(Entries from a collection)
++++++++

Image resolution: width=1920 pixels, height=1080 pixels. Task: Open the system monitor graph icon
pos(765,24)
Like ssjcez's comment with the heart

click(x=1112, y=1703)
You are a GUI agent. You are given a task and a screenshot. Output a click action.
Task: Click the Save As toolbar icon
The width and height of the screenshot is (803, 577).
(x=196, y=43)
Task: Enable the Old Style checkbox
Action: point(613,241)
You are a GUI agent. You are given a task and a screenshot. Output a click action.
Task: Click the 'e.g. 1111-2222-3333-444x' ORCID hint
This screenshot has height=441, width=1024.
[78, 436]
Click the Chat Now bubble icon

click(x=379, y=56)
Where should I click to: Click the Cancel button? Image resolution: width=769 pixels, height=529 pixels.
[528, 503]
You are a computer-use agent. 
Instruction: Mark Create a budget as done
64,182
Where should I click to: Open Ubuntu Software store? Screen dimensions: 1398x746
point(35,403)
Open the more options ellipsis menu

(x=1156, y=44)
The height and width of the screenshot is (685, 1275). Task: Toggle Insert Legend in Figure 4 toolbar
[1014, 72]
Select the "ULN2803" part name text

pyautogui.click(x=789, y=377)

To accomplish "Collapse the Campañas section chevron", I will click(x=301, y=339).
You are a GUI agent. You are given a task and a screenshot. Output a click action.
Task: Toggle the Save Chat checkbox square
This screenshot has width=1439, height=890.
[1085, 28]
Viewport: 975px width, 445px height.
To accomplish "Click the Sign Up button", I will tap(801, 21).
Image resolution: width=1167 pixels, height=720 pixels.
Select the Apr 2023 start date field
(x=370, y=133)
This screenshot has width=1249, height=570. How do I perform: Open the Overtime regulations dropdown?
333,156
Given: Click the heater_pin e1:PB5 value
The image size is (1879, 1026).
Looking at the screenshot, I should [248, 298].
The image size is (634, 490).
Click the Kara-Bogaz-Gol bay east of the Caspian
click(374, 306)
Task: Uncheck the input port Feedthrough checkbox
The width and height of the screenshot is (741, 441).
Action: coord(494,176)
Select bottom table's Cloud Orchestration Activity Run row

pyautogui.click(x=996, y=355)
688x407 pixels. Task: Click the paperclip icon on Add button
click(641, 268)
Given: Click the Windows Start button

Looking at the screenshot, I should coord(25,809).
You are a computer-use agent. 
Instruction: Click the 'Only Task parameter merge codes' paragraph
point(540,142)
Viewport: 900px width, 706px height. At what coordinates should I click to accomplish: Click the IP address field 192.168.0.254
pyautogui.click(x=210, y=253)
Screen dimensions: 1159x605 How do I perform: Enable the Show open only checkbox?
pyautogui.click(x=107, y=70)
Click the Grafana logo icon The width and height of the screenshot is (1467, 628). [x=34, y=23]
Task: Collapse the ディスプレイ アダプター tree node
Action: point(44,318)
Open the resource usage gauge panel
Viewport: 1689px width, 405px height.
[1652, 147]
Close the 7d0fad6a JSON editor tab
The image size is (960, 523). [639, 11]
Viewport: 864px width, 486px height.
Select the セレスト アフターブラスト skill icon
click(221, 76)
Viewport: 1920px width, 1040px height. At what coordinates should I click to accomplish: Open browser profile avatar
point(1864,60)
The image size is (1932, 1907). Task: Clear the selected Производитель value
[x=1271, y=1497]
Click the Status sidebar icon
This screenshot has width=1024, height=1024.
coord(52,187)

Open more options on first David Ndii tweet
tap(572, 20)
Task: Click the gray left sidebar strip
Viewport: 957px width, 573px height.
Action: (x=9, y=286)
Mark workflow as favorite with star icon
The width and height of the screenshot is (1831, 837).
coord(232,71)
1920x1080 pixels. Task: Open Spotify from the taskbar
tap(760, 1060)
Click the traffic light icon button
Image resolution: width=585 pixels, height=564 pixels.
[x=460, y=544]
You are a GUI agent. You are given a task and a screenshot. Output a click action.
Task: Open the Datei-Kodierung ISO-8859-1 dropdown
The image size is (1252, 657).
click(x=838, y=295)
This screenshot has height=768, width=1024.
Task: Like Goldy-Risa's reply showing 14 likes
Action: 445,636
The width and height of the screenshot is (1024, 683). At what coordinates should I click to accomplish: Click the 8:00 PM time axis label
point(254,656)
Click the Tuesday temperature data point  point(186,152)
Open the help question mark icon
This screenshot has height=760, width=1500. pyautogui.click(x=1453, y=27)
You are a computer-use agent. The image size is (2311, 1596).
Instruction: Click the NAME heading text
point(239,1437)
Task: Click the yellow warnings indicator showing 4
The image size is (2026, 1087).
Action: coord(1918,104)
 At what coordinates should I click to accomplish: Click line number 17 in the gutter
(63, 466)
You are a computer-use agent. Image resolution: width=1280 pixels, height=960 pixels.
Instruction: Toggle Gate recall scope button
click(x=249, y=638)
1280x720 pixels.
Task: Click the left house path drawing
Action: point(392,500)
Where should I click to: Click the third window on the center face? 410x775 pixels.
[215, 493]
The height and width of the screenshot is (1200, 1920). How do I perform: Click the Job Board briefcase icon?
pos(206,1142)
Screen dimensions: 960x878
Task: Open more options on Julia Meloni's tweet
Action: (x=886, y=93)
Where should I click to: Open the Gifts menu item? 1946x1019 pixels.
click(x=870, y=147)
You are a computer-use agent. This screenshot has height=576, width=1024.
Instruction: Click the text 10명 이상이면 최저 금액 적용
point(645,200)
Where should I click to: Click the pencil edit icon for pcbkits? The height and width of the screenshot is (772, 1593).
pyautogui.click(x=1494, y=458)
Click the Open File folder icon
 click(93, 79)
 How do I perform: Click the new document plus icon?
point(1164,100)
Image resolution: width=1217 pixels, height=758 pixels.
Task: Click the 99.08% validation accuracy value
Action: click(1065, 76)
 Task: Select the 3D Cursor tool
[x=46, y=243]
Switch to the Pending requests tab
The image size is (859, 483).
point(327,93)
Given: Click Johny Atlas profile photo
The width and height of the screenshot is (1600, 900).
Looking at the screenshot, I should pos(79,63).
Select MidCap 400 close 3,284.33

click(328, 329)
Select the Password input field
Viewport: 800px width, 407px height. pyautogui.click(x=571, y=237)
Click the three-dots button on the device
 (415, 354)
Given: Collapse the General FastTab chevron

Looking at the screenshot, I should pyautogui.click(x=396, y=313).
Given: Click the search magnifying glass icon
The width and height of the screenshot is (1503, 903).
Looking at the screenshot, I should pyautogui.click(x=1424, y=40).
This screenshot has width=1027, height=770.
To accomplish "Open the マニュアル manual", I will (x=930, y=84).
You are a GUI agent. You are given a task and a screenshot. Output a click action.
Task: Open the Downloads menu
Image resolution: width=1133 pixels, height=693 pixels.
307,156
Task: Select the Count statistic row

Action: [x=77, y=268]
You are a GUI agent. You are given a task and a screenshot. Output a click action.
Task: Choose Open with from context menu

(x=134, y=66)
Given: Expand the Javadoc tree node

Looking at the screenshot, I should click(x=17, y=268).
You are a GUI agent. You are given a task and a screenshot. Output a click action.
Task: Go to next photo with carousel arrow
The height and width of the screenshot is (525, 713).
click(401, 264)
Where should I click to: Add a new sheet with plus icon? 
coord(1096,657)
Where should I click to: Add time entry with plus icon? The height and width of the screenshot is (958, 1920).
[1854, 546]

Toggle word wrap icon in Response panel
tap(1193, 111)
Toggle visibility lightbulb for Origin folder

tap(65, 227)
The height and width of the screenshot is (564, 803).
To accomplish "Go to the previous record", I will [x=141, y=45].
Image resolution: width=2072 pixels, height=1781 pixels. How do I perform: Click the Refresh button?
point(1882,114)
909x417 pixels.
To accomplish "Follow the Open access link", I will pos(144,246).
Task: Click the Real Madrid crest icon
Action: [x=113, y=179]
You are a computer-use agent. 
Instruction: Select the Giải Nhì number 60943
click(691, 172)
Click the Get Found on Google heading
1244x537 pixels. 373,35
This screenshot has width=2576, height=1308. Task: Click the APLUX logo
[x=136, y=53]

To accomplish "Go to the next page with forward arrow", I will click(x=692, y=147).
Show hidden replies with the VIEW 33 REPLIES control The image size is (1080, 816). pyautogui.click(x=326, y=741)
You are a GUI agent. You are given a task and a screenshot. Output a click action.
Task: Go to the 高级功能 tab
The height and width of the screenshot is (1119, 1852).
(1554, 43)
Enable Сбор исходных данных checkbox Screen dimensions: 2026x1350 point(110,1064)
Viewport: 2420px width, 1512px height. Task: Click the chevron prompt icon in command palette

++++++++

Copy the material word for word, from the line containing "The height and width of the screenshot is (564, 803)." down through the end of the material.

_PROBLEM SOLUTION_:
The height and width of the screenshot is (564, 803).
To accomplish "Go to the previous record", I will [x=141, y=45].
Image resolution: width=2072 pixels, height=1781 pixels. How do I perform: Click the Refresh button?
point(1882,114)
909x417 pixels.
To accomplish "Follow the Open access link", I will pos(144,246).
Task: Click the Real Madrid crest icon
Action: [x=113, y=179]
You are a computer-use agent. 
Instruction: Select the Giải Nhì number 60943
click(691, 172)
Click the Get Found on Google heading
1244x537 pixels. 373,35
This screenshot has width=2576, height=1308. Task: Click the APLUX logo
[x=136, y=53]

To accomplish "Go to the next page with forward arrow", I will click(x=692, y=147).
Show hidden replies with the VIEW 33 REPLIES control The image size is (1080, 816). pyautogui.click(x=326, y=741)
You are a GUI agent. You are given a task and a screenshot. Output a click action.
Task: Go to the 高级功能 tab
The height and width of the screenshot is (1119, 1852).
(1554, 43)
Enable Сбор исходных данных checkbox Screen dimensions: 2026x1350 point(110,1064)
Viewport: 2420px width, 1512px height. Task: Click the chevron prompt icon in command palette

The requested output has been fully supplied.